Oh, I can walk and talk, so the motor functions are a-okay; I know my name, address and telephone number (on reflection, that last one’s a toughie though; after all, I’ve only had it 17 years), so another day without dementia, but, well, the little things just go butter side down.
First up; I read DVD Savant’s nicely rendered review of The Fallen Idol. I hop on over to the Criterion website and read: “The Fallen Idol was the first of three masterpieces to result from the legendary meeting of director Carol Reed and writer Graham Greene, who together would also create The Third Man and Our Man in Havana.”
Okay. So I do two things - I fire off an email to Glenn Erickson to congratulate him on his review (it was a good review, deserved a pat on the back, it’s the least us watchers from the sidelines can do), then I tell him of my fervent wish that Criterion would release Reed and Greene’s Brighton Rock. I then go back to Criterion and snippily tell John Mulvaney, with the greatest hauteur I can manage, that they musn’t think much of Brighton Rock in view of their comments in the notes on The Fallen Idol and would they pul-lease consider it for release. Y’know. John Boulting’s Brighton Rock. And not the one by Carol Reed. Which he didn’t do (as you well know). Ouch.
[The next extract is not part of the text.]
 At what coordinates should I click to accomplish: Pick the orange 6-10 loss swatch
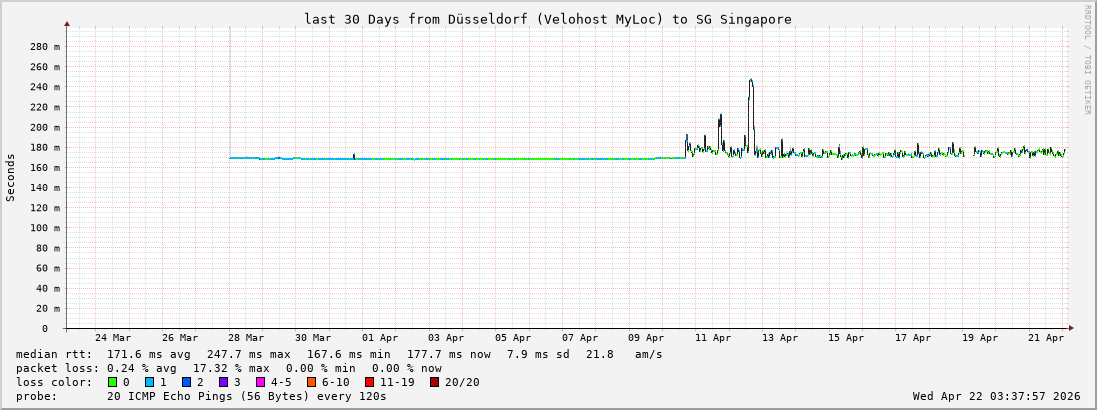click(311, 382)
With deepening horror I realise my schoolboy error. Which Glenn points out me as gently as he can in a return email, because I am either (a) a mental defective and must be kept at arms length or (b) …well, to be honest, there is no other possible explanation, so we scrap (b). Criterion don’t answer. I assume that even now the mythic Mulvaney is applying for a restraining order.
I knew that, honestly, I bloody well knew that. I can flap my arms and repeat that a zillion times, but it still doesn’t stop teenage film students (the lowest form of life) from pointing at me, guffawing and slapping me with rolled up copies of Sight & Sound. Look guys, I bleat, it’s just that I’m on one of those days when my brain is on a work to rule; it’s a ‘lower brain functions’ only day. One of those, ‘let’s just keep this sucker alive and no more’ days.
Mid-way through the afternoon, I post at the DVD Forums about the 2-disc Network version of the R2 Black Narcissus. A gorgeous, gorgeous disc, as in singular, because there is no second disc. It hits me like a bolt of lightening several hours later, and I have a track down a similar post I’d made on a different forum a few days ago. In fact, I can’t remember which bloody forum, only that I’d made one. Phew, made it, edited both posts, and no-one pulled me up. My secret is safe.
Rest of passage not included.